(Stored entries)
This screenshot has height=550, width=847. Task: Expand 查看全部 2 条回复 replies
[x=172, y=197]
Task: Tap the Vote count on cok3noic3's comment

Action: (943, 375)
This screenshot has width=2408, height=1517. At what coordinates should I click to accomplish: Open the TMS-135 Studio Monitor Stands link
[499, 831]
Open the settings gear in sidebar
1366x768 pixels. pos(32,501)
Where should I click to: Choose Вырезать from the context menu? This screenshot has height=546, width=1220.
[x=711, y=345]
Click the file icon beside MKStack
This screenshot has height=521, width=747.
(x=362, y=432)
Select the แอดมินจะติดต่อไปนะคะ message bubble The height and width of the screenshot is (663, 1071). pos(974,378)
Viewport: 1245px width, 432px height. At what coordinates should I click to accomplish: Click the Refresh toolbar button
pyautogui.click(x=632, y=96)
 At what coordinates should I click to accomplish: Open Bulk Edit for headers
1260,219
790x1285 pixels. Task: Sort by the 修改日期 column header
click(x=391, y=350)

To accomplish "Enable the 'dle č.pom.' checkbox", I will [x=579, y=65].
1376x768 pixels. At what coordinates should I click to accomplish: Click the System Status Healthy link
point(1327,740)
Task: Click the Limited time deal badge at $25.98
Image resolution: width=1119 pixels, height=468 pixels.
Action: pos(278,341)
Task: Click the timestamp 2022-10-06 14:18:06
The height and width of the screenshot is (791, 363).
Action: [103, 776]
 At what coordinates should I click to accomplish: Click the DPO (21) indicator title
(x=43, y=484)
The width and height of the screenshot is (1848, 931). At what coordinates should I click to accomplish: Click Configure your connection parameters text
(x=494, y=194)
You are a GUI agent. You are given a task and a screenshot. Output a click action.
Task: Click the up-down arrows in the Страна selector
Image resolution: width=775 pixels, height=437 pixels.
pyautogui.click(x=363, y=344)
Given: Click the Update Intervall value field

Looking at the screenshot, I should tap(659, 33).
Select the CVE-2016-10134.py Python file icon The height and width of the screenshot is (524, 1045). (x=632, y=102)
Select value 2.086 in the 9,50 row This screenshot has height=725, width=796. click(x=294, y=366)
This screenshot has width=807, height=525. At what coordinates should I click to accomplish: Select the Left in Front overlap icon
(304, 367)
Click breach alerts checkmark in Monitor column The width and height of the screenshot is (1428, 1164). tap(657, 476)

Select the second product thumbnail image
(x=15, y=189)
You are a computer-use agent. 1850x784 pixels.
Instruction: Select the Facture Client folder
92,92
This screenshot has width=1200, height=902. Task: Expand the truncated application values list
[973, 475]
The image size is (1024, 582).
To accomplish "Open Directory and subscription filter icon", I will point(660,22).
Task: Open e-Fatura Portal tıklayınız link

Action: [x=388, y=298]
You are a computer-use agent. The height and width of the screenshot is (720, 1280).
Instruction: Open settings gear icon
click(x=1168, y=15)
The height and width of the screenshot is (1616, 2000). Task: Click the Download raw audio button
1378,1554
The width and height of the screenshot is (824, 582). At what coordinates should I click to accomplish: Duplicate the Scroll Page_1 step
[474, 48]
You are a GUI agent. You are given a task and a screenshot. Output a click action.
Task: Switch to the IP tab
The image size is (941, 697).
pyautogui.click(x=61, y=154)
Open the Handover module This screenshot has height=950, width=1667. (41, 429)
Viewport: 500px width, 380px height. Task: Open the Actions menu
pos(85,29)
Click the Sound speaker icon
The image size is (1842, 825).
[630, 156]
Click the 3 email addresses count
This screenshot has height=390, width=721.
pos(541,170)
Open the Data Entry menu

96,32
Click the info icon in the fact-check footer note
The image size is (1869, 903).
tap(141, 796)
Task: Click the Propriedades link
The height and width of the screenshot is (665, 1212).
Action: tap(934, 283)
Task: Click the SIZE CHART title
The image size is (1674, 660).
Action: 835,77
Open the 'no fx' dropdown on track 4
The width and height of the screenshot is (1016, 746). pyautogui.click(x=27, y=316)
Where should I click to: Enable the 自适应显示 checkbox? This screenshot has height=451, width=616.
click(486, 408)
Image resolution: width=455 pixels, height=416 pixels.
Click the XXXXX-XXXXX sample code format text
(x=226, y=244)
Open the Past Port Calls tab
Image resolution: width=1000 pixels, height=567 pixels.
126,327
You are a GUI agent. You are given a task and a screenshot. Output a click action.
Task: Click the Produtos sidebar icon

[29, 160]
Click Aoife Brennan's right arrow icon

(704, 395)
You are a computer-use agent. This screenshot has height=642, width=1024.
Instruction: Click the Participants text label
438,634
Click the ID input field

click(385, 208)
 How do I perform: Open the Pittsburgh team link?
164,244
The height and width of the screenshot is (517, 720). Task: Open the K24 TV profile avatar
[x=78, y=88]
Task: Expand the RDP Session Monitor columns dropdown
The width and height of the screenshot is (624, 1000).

• **Work to be completed**
Copy exactly. Start at the line containing "The image size is (1674, 660)." and continue through the last line of the records.

• **Exercise output**
The image size is (1674, 660).
Action: 835,77
Open the 'no fx' dropdown on track 4
The width and height of the screenshot is (1016, 746). pyautogui.click(x=27, y=316)
Where should I click to: Enable the 自适应显示 checkbox? This screenshot has height=451, width=616.
click(486, 408)
Image resolution: width=455 pixels, height=416 pixels.
Click the XXXXX-XXXXX sample code format text
(x=226, y=244)
Open the Past Port Calls tab
Image resolution: width=1000 pixels, height=567 pixels.
126,327
You are a GUI agent. You are given a task and a screenshot. Output a click action.
Task: Click the Produtos sidebar icon

[29, 160]
Click Aoife Brennan's right arrow icon

(704, 395)
You are a computer-use agent. This screenshot has height=642, width=1024.
Instruction: Click the Participants text label
438,634
Click the ID input field

click(385, 208)
 How do I perform: Open the Pittsburgh team link?
164,244
The height and width of the screenshot is (517, 720). Task: Open the K24 TV profile avatar
[x=78, y=88]
Task: Expand the RDP Session Monitor columns dropdown
The width and height of the screenshot is (624, 1000).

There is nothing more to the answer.